TopVet: Lowell McAdam, Verizon

Lowell McAdam

Verizon Wireless CEO Lowell C.McAdam is a product of hard work and a passion for leadership and technology. With a belief in building Verizon Wireless from the ground up, he expresses great confidence in the talent and persistence of those he leads. He’s also the product of a first-rate military education.

“It was an honor for me to be part of it,” he tells Veterans Advantage in an exclusive interview. "It’s a great way for anybody to start any career, no matter what they are involved in. The things you learn in the service will stay with you your whole life.”

Lowell McAdam served in the Navy’s Engineer Corps, at datelines as far away as Okinawa, and as local as San Diego. As a kid growing up in rural upstate New York, he studied hard, played sports and helped make ends meet for the family by working as a school janitor. ”I think I was very fortunate to work for some really outstanding leaders in the Navy and the Marine Corps,” says the leader of the nation’s largest voice and data network, with 86 million customers and nearly $50 billion in 2008 revenue. “You are doing things that matter. They can be life and death situations, and they are certainly important. And you must learn early on the meaning of delivering on your commitments, doing what you say.”

Lowell McAdam's biography is impressive. He was named the top gun at Verizon Wireless in January, 2007 after serving since 2000 as the company’s COO. Prior to that, he was the CEO of Primeco, a wireless joint venture of Vodaphone’s AirTouch and Bell Atlantic, the “Baby Bell” predecessor of parent company Verizon. He has served as vice president-international operations for AirTouch Communications and was lead technical partner for cellular ventures in Spain, Portugal, Sweden, Italy, Korea and Japan. He joined AirTouch as executive director of international applications and operations in 1993. From 1983 to 1993, he held various executive positions with Pacific Bell, including vice president of Bay Area marketing and general manager of South Bay customer services.

From ROTC to C-suite

Partly influenced by his brother’s service in the Navy, and a desire to be an engineer, McAdam landed a Naval ROTC Scholarship, earning a bachelor’s degree in engineering from Cornell and later an MBA from the University of San Diego. He spent six years in the Navy's Engineer Corps and is a licensed professional engineer.

In the Navy, McAdam designed and built a wide range of strategic projects. “[I received] great technical learning as well as leadership learning,” he recalls.

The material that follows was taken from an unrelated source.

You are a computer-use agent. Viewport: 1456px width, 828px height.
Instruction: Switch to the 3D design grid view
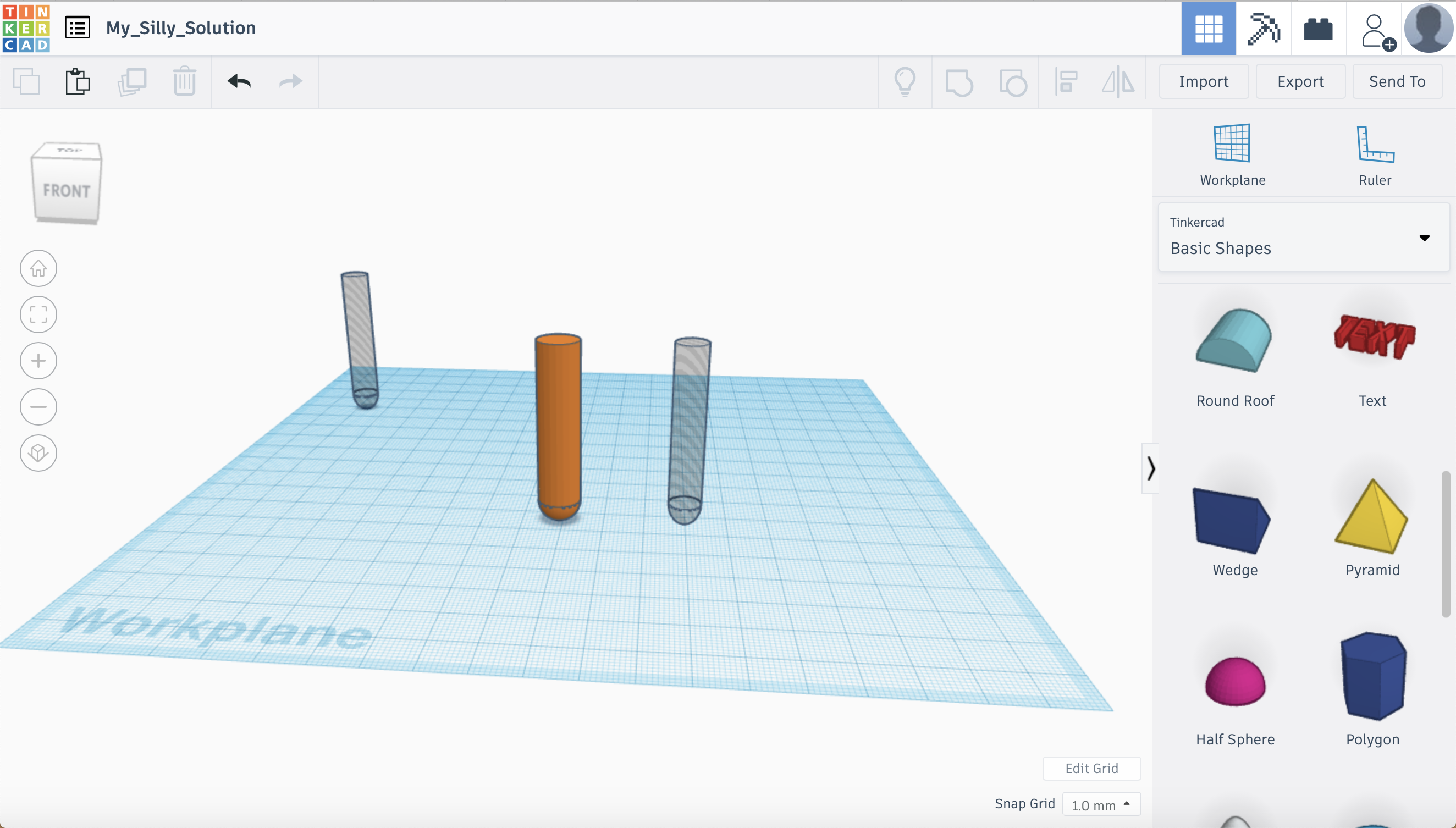1208,29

“[I was in charge of] a lot of very important things that needed to get done. We built nuclear weapons magazines, runways, hospitals.” McAdam was even involved in the construction of movie sets for the blockbuster 1980s movie “TopGun” starring Tom Cruise as a hotshot Naval aviator.

But make no mistake about it; running a multibillion dollar business – and the largest wireless provider to the federal government – is his calling and his passion. While studying for his MBA, he met an influential professor at USD who taught him a key to business: “Hold up a problem like a diamond and look at it from different perspectives. The problem may seem insurmountable from one perspective, but if you flip it around, you may find it to be solvable. I use this technique at Verizon Wireless where we look at a lot of problems with our senior management team and turn them into opportunities."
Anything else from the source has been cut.